With more than 200 million Zoom meetings taking place daily, it’s obvious that Americans are adjusting to a digital, remote way of life. Organizations and professionals in the association arena are adapting too, turning meetings into calls and taking lobbying online.
Advocacy is going completely digital—and engagement is increasing. That’s a strong opportunity for associations to show their value.
Engagement is Up 10X
Data from the Phone2Action platform shows a significant increase in mobilization and advocacy actions triggered by trade association campaigns. In March, this engagement reached its historical peak, growing almost 10-fold over the previous month.
Many associations are seeing their COVID-19 campaigns become the best-performing action alerts in their “call-to-action” history, drawing major attention and feedback from members.
Before the pandemic, people were commuting, shuffling kids and leading a more mobile lifestyle. They did not always have time to write a thoughtful, customized email to lawmakers. Now, they have more time and many are more willing to act during a crisis.

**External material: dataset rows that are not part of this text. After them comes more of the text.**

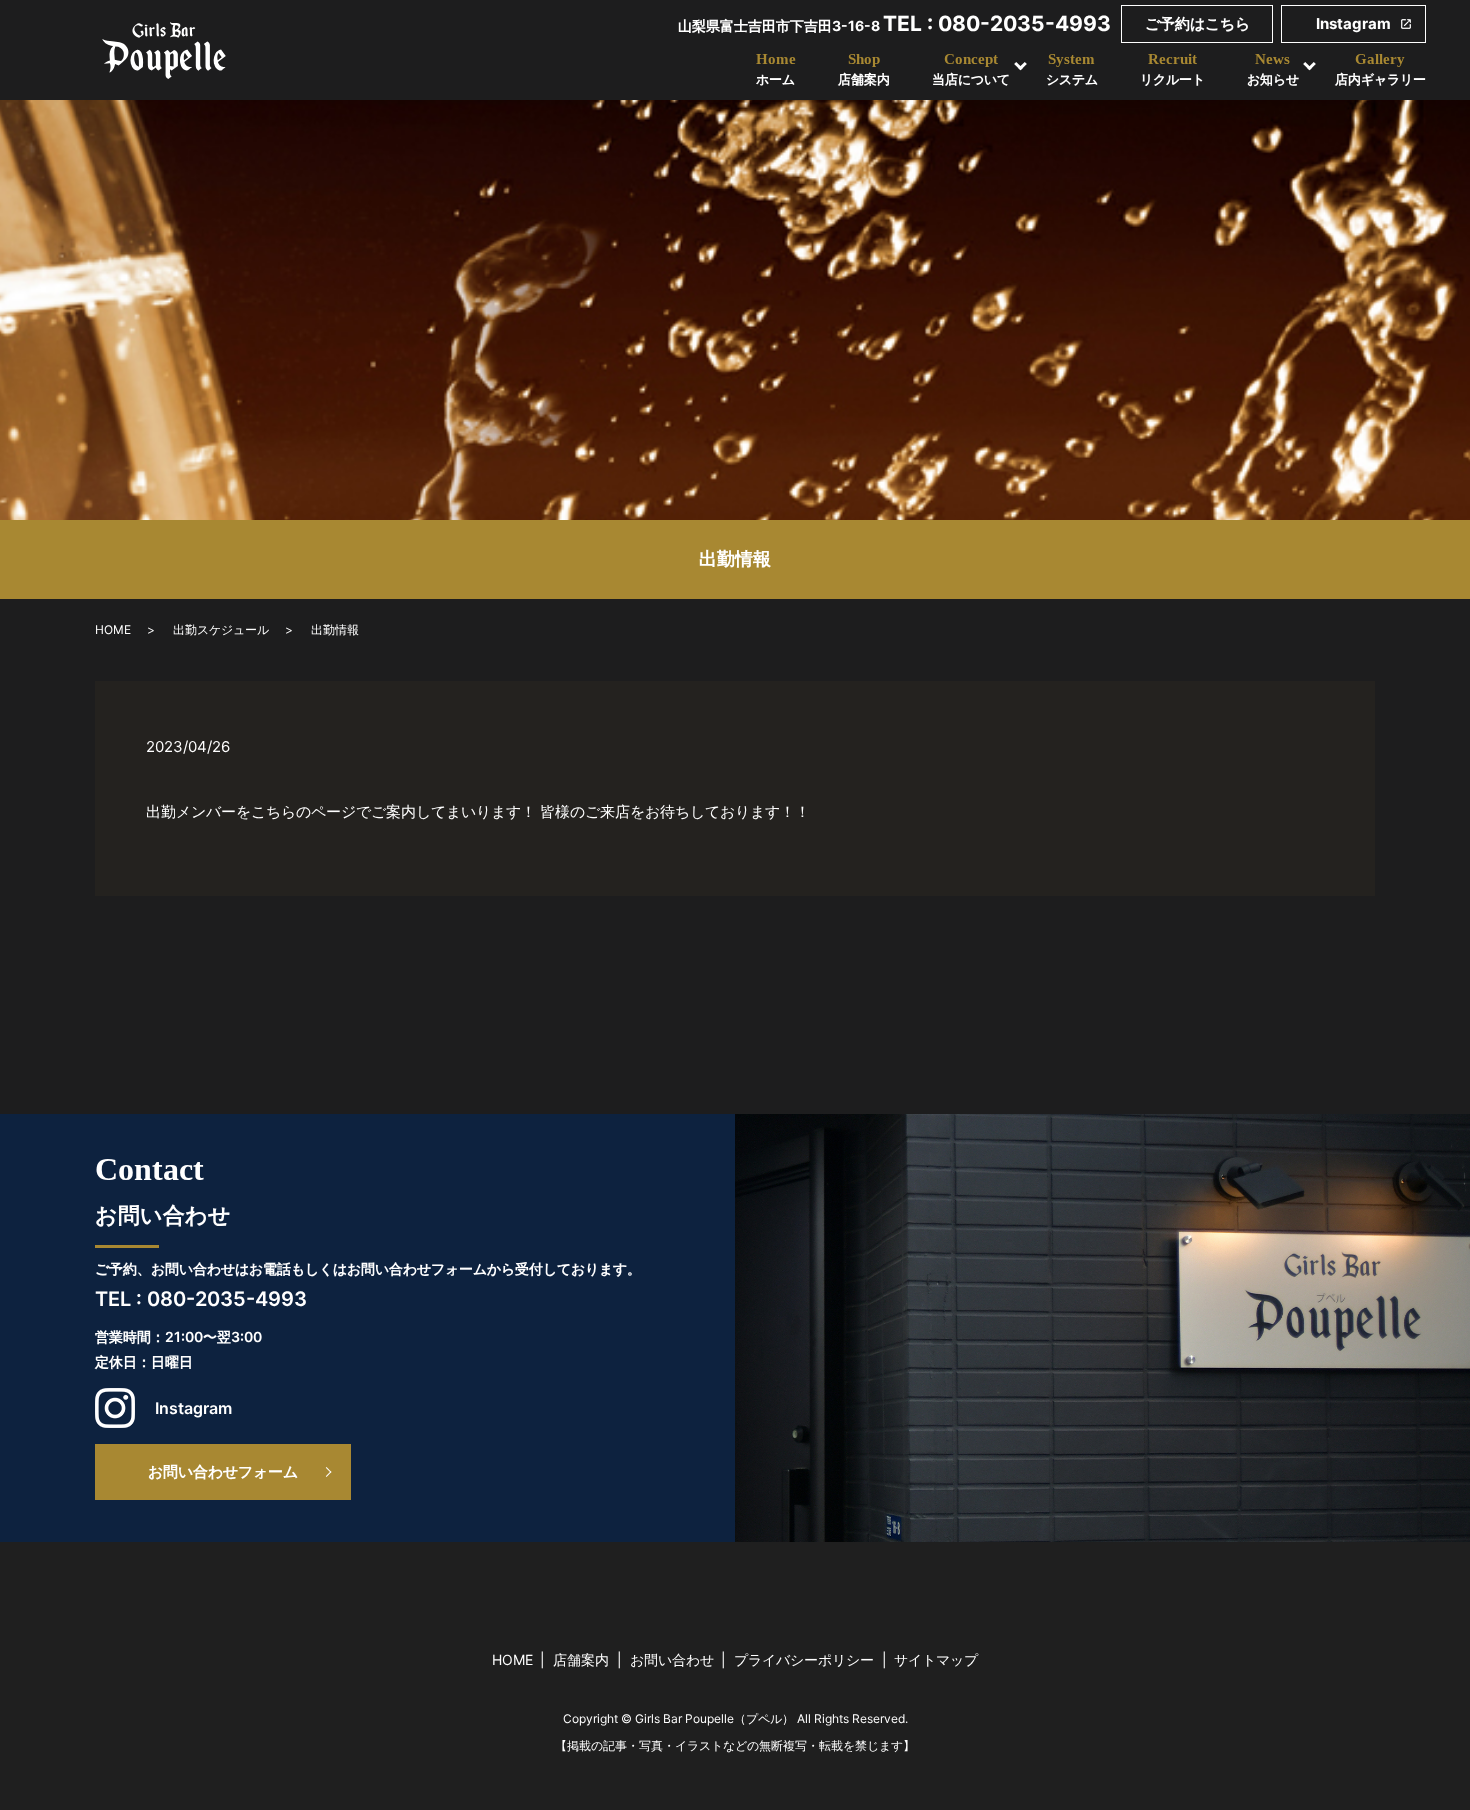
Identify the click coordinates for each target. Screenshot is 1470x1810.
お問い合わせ (672, 1659)
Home (776, 69)
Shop (864, 69)
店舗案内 (581, 1659)
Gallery (1380, 69)
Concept (971, 69)
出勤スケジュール (221, 629)
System (1072, 69)
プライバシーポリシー (804, 1659)
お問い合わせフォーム (223, 1471)
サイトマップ (936, 1659)
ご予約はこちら (1197, 23)
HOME (113, 629)
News (1273, 69)
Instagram (1353, 23)
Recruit (1172, 69)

Those who are financially impacted may feel an even greater sense of urgency.
For trade associations, now is a very good time to engage members and demonstrate first-hand how you are representing their interests, what you are doing to address the crisis and how they can get involved.

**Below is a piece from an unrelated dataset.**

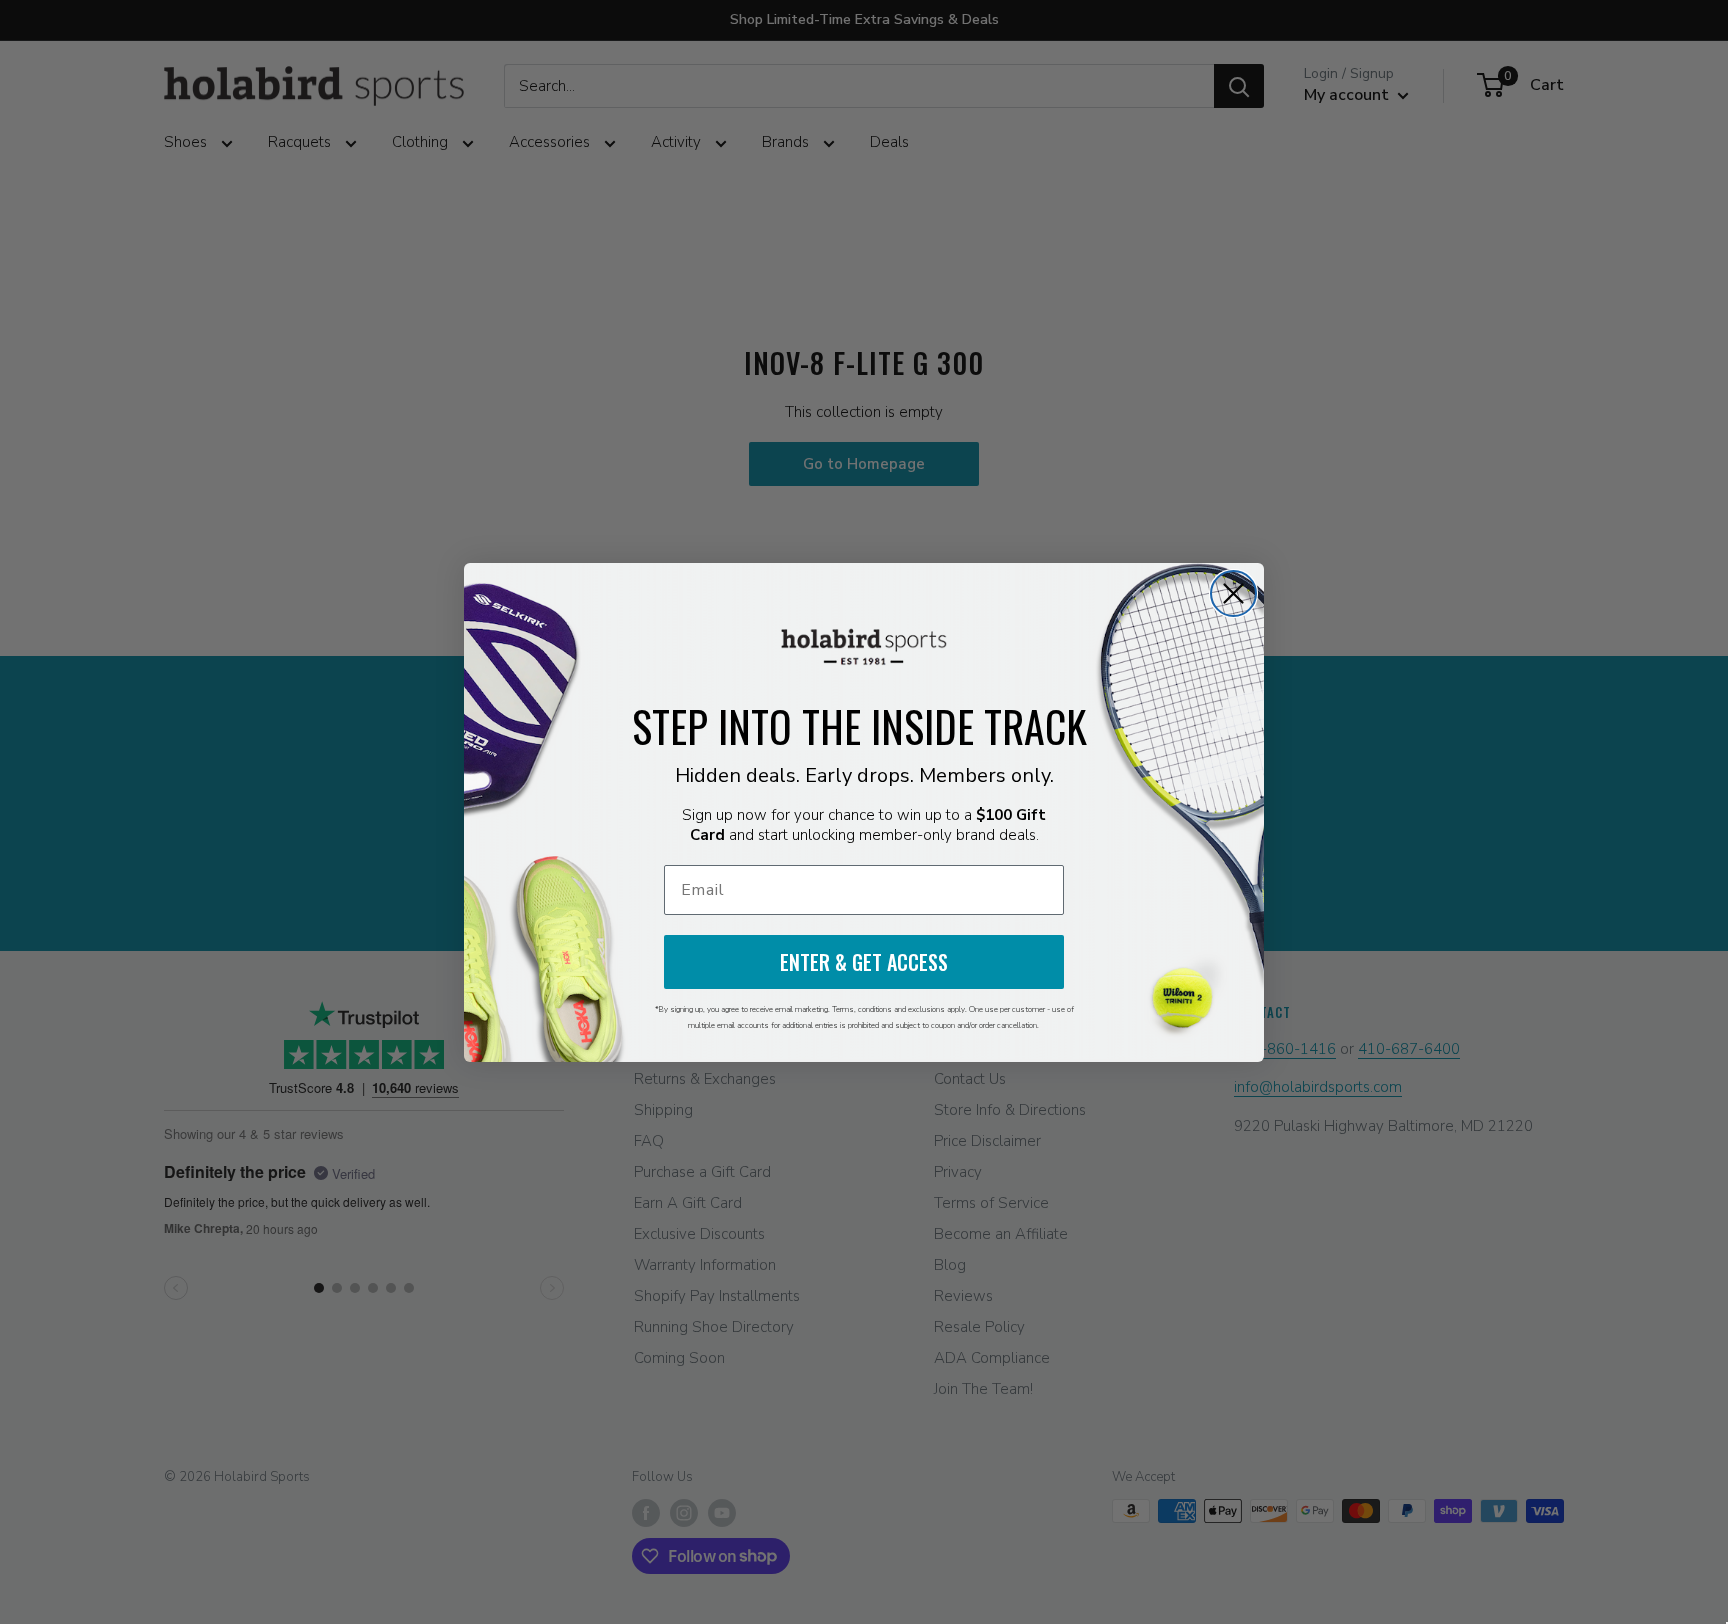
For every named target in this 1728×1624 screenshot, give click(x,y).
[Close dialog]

Make Your Issues a Priority
Indeed, the COVID-19 crisis has people engaging as never before and many associations are channeling that enthusiasm to weigh in on economic programs, regulatory relief and other policy priorities.

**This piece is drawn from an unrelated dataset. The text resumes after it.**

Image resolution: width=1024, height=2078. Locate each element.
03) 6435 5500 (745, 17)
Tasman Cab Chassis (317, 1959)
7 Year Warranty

The National Restaurant Association was able to get major wins, including several of their top priorities, because they persuaded members to send more than 100,000 personal emails to lawmakers during consideration of the $2 trillion stimulus bill.
Sharing stories from your organization about higher engagement, the number of messages sent to Congress, legislative and regulatory wins and positive responses from your membership are all good content to get people active.
Sometimes, they can be more. Many organizations, particularly those involved in healthcare, have received substantial earned media attention as they advance their issues. The American Nurses Association, for example, has been cited on CNN, NBC, MSNBC and other news outlets.
Build Your Advocacy Database
Many associations are using the current climate to engage advocates with an eye to the future. Engaging members now can grow your list, which will enhance every campaign you conduct moving forward.
The Associated General Contractors of America is a good example. Its Campaign to have construction workers declared essential moved roughly 13,000 members to action, about half of whom are new to their advocacy efforts. That’s a big jump.
If you are not harnessing the energy of your members now, then when? Having a voice as important legislation and regs unfold in the coming months will be critical, and having a strong grassroots presence will give you greater influence.
This is also a good time to rethink how you engage with members. For example, email is always important and perhaps this is a good time to improve your program. Conducting list maintenance, improving deliverability and other best practices can shine up open and click rates.
Many associations are using text messaging to augment their email programs and cut through the noise more easily (text has a 99-percent open rate). Acquiring mobile numbers from your supporters and them people opted in now is a strong way to harness member enthusiasm and build a channel that will work well in years ahead.
Now more than ever, members want to see their associations active. They want to see updates on your COVID-19 response and alerts on your issues. They are signing up for calls-to-action and taking pledges to act in the future. They are open to experiments and new ways of communicating. Seize the opportunity to get as many people engaged as you can, while digital engagement is at its peak, and talk to your members often. It’s what they’re expecting.